In this post we discuss some of the ways the data in BigQuery can be processed. First, for those unfamiliar with it, what is BigQuery? BigQuery is Google’s OLAP (Online Analytics Processing) database. In my previous company, we used Hive – maybe you have used that. If so, BQ is very similar. Its implementation might be different but it serves the same purpose. From Hive documentation:

The Apache Hive ™ data warehouse software facilitates reading, writing, and managing large datasets residing in distributed storage using SQL.

BQ is just that. It does not use HDFS and separates compute from storage (one key innovation behind its performance). This also allows Google to charge separately for storage vs. compute. Its storage is based on Google’s proprietary Colossus file system which is successor to GFS and underlying technology behind GCS (thus, Colossus = Google Cloud Storage). Below is a graph comparing BQ to Hive (as well as Amazon Redshift and Azure Synapse) on sotagtrends:

We can see more companies are now using BQ and usage of Hive is slowing down (BQ launched in 2010 btw). This is because BQ is a Platform as a Service which means you don’t have to maintain and fine-tune any infrastructure. Google handles all of that for you and you continue to benefit from continuous improvements to the software.

BQ is fully compliant with ANSI standard SQL:2011 and adds additional features on top of that. The BQ SQL dialect is also known as ZetaSQL. Anyway once you have data in BQ, how do you process it further? Below summarizes the options IMO:

Option 1: Process the data in BigQuery itself

Pros: Processing is fast, no additional technology to be used

Cons: all computation has to be expressed in SQL. Writing, refactoring and modularizing SQL is hard. Not everything can be expressed in SQL. Just because you can do something in SQL, doesn’t mean you should.

When to Use: You are comfortable with SQL. All data is in BQ. dbt is a popular tool that can help with running the SQL code, auto-persisting the query results and other tasks.

Option 2: Console Application

Pros: Hybrid approach. You decide what you want to do in SQL and what not. You don’t have to jump to advanced technologies like Spark or DataFlow which take time to learn. This option is familiar to developers who are experienced with querying MySQL as example from PHP. Its the same design. BQ provides client libraries in 7 languages – Java, Python, Node.js, Go, C#, PHP, Ruby.

Cons: IMO – There is little in terms of cons because you decide how much you want to do in SQL vs. Java or Python. You decide how much computation you want to push to the database and how much computation you want to do on the client. With Option 1, all computation is pushed to the database.
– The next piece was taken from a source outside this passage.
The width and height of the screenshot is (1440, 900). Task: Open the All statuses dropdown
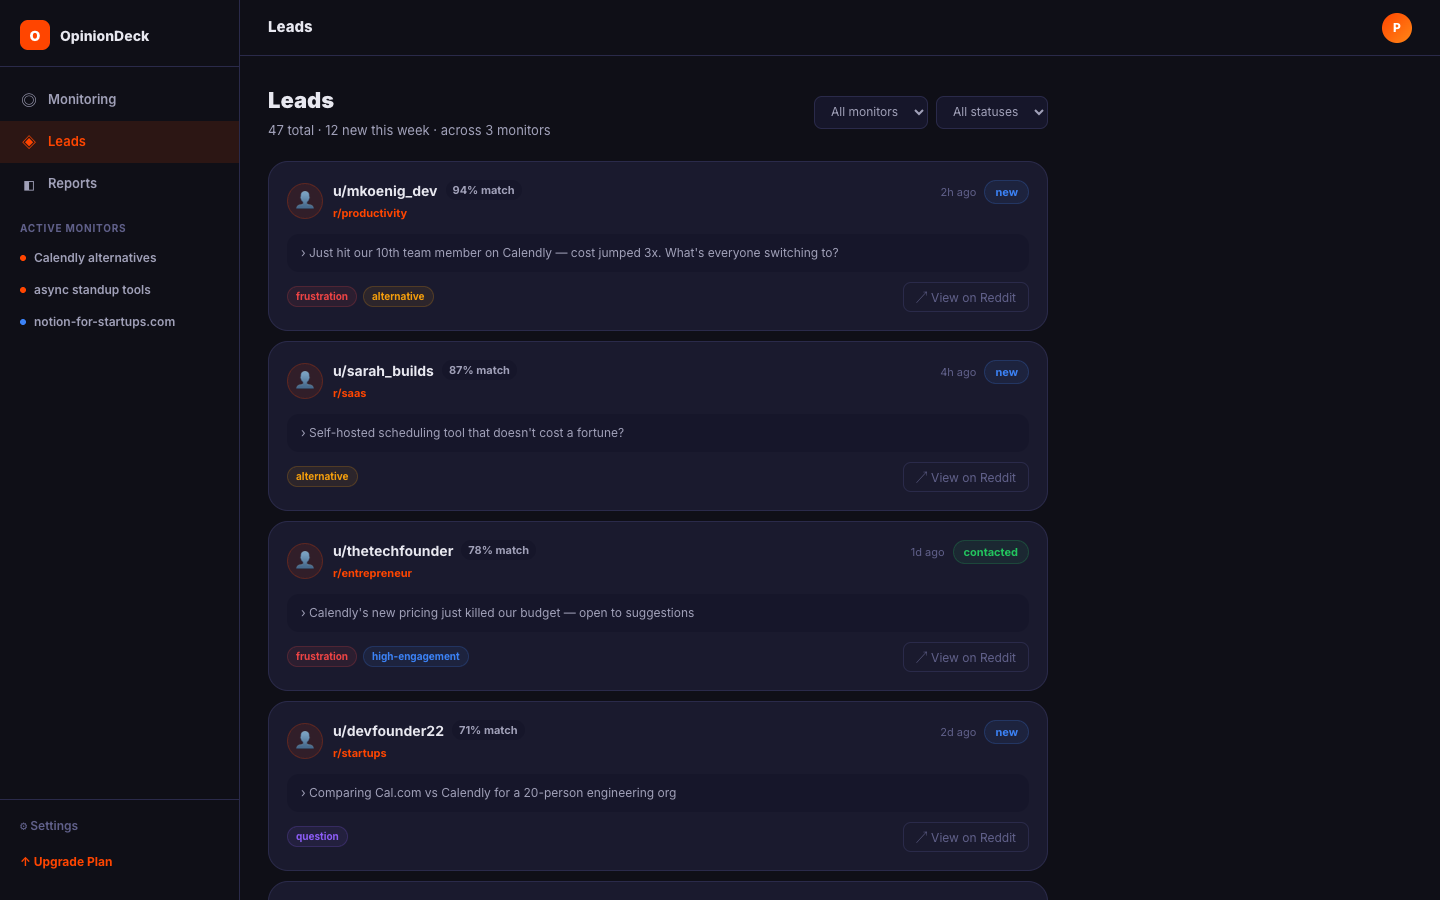pos(992,112)
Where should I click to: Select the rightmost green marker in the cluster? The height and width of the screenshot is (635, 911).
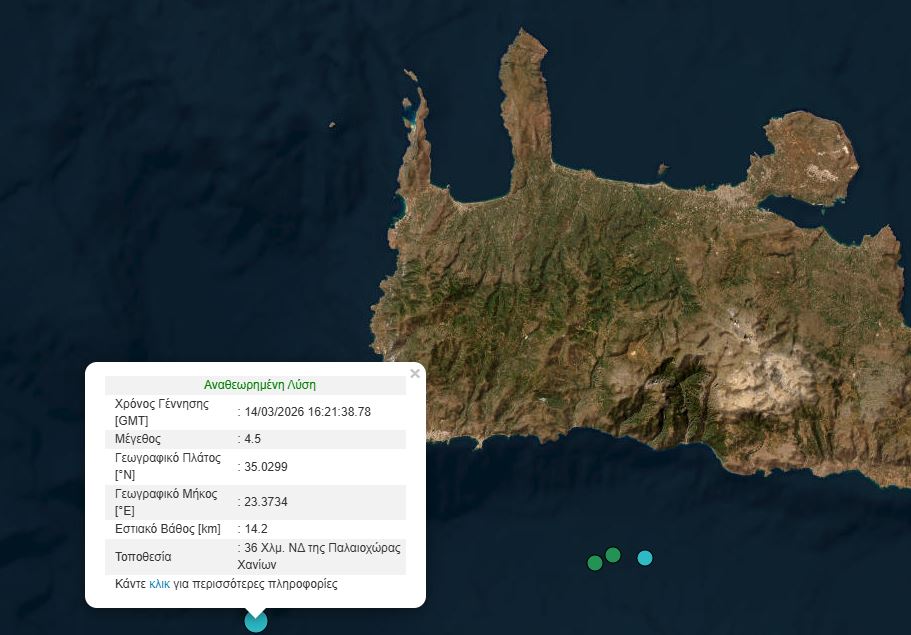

When to Use: Not all data is in BQ. In that case you can’t process in BQ itself. Or use when SQL is not your strong forte and you want to build a traditional application written in Java/Python etc. with CI/CD pipeline.

Option 3: Dataflow

Pros: Massively parallel distributed computation

Cons: Another technology to learn and master. Performance might not be better than if you had done your processing in BigQuery itself.

When to Use: When console app will not be able to give the desired performance. All data is not in BQ.

Let me know what option you are using in your organization and what you think.